**** EXTRACTED MATERIAL ****

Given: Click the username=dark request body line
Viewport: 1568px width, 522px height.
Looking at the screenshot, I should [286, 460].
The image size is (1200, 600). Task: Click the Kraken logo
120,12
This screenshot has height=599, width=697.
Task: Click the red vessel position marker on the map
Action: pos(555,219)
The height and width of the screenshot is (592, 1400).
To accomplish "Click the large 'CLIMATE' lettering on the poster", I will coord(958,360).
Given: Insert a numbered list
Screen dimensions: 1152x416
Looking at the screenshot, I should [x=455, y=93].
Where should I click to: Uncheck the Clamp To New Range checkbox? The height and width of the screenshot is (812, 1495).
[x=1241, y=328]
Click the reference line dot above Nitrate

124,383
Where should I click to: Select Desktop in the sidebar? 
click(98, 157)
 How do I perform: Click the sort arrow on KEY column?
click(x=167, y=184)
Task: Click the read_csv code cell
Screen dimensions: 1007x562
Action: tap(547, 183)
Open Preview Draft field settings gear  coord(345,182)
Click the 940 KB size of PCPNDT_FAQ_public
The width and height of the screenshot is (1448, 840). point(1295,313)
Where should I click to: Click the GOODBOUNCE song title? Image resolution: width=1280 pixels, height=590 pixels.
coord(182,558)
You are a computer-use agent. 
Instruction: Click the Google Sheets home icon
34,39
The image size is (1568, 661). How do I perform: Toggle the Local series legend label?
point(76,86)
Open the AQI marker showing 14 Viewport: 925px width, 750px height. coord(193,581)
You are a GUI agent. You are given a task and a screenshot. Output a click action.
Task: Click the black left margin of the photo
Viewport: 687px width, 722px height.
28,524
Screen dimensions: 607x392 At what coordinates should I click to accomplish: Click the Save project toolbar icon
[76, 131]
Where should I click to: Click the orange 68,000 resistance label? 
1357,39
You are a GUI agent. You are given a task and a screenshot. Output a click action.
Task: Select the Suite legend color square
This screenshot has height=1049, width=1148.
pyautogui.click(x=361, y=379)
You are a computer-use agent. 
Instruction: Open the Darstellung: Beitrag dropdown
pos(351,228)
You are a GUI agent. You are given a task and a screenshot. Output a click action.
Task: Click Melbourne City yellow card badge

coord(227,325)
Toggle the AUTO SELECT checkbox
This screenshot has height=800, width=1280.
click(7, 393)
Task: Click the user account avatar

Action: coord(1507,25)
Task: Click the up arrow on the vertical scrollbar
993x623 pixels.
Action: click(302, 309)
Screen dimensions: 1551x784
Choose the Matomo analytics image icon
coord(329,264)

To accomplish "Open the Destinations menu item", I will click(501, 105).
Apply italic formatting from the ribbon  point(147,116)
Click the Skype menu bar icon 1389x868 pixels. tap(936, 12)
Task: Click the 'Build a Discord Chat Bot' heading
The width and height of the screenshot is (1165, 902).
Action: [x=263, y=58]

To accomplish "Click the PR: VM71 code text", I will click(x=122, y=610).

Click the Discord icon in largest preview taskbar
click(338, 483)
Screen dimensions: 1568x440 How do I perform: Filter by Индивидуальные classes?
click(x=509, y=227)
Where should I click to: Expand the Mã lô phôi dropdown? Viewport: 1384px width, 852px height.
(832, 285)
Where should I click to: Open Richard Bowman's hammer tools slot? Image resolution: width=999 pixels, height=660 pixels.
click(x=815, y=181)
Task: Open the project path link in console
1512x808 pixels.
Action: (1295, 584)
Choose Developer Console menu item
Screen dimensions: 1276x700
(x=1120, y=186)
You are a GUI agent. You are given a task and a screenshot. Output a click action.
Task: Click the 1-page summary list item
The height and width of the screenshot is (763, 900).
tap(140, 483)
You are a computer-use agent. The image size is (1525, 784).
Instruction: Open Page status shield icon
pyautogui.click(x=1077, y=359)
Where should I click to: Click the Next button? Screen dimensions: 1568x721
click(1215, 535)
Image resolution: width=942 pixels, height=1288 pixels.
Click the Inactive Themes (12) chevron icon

****

JOB
Set down the rows again without any change, beginning at the line that contains "Task: Click the up" and continuing through the line that contains "Action: (1295, 584)", with both of those lines included.

SOLUTION BELOW
Task: Click the up arrow on the vertical scrollbar
993x623 pixels.
Action: click(302, 309)
Screen dimensions: 1551x784
Choose the Matomo analytics image icon
coord(329,264)

To accomplish "Open the Destinations menu item", I will click(501, 105).
Apply italic formatting from the ribbon  point(147,116)
Click the Skype menu bar icon 1389x868 pixels. tap(936, 12)
Task: Click the 'Build a Discord Chat Bot' heading
The width and height of the screenshot is (1165, 902).
Action: [x=263, y=58]

To accomplish "Click the PR: VM71 code text", I will click(x=122, y=610).

Click the Discord icon in largest preview taskbar
click(338, 483)
Screen dimensions: 1568x440 How do I perform: Filter by Индивидуальные classes?
click(x=509, y=227)
Where should I click to: Expand the Mã lô phôi dropdown? Viewport: 1384px width, 852px height.
(832, 285)
Where should I click to: Open Richard Bowman's hammer tools slot? Image resolution: width=999 pixels, height=660 pixels.
click(x=815, y=181)
Task: Open the project path link in console
1512x808 pixels.
Action: (1295, 584)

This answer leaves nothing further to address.